- Developer: Grip Games
- Publisher: Grip Games
- Platforms: PlayStation 3 PlayStation Portable PlayStation Vita iOS Android
- Release: PlayStation NetworkEU/AU: July 20, 2011; NA: August 2, 2011; iOSWW: January 26, 2012; AndroidWW: February 14, 2012;
- Genre: Endless runner
- Mode: Single-player

= One Epic Game =

2011 video game

One Epic Game is an endless runner video game developed and published by Czech company Grip Games. The game was released in July and August 2011 for PlayStation 3, PlayStation Portable, and PlayStation Vita as a PlayStation mini, with iOS and Android receiving ports the following year.

== Gameplay ==
The player controls an infinity running character, who can only jump and shoot. Jumping helps him avoid obstacles and traps while shooting kills enemies. The player can also kill enemies by jumping on their heads. There are multiple game modes in the game. The main mode is the story mode. There are a series of missions with the story running throughout them. There is a task in every mission (for example, travelling 1000 metres, getting to end of a level with only one life or killing a certain number of enemies). Every mission is set in one of five worlds - Zombie Outbreak, Nuclear Wasteland, World War II, Alien Invasion and Fantasy Kingdom. The story is told in the form of comic scenes.

Another mode is Free Run, where the player chooses a world and then tries to get the highest possible score.

The last mode is Challenges where the player chooses a task and then tries to complete it. The player can also choose the difficulty level: for the easiest difficulty level, the player wins a bronze medal, while for the hardest, wins a gold medal.
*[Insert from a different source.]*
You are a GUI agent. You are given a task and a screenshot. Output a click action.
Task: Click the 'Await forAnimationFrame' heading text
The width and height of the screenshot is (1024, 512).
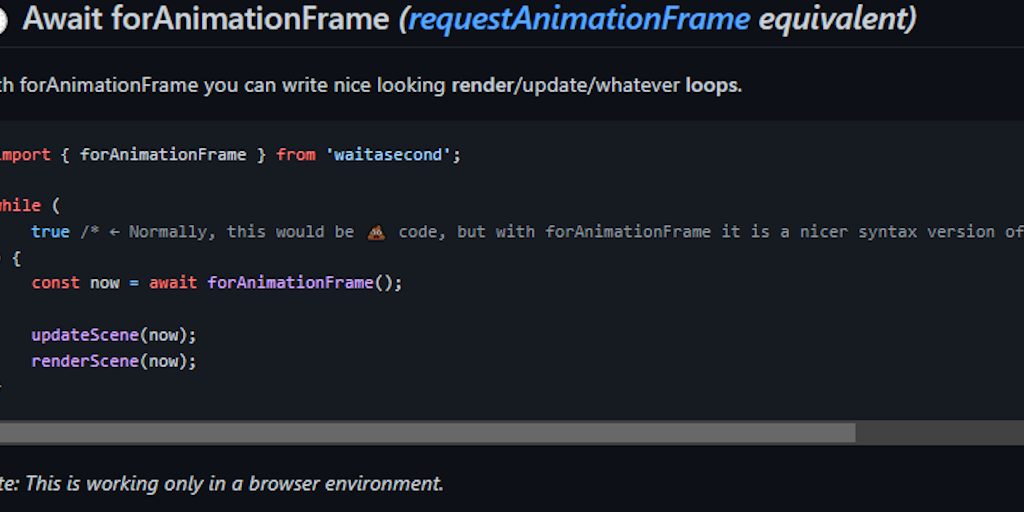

There are multiple weapons in the game. The players start with a Pistol. They can also acquire another weapon along the way, for example a Shotgun, Machine gun, Rocket launcher, Flamethrower or Laser. Every weapon works differently. When a player is hurt, they lose any weapon they may have acquired during the course of the game and will have to fight with a pistol again. The player can only ever carry one weapon. The player can also pick up a Heart, which gives them a life, or a jetpack, which allows them to fly. There is a checkpoint every 1000 metres.

== Plot ==
The story follows Alpha Dog as he fights diabolical Zork, who tries to destroy the world.

== Characters ==
- Alpha Dog - the main character, he is a traditional action hero. His job is to save the world yet is fully aware that he is a video game character.
- Zork - the antagonist, he wants to destroy the world.
- Mr. P - the US president, he communicates with Alpha Dog and sometimes gives him tasks to complete.

== Reception ==
The game has received mixed to positive reviews from critics. The PlayStation version currently holds 66% on Metacritic while the IPad version holds 69%. The game was praised for its graphics, replay value and gameplay. Some reviewers praised the humor while others criticised it. The game was also criticised for its story.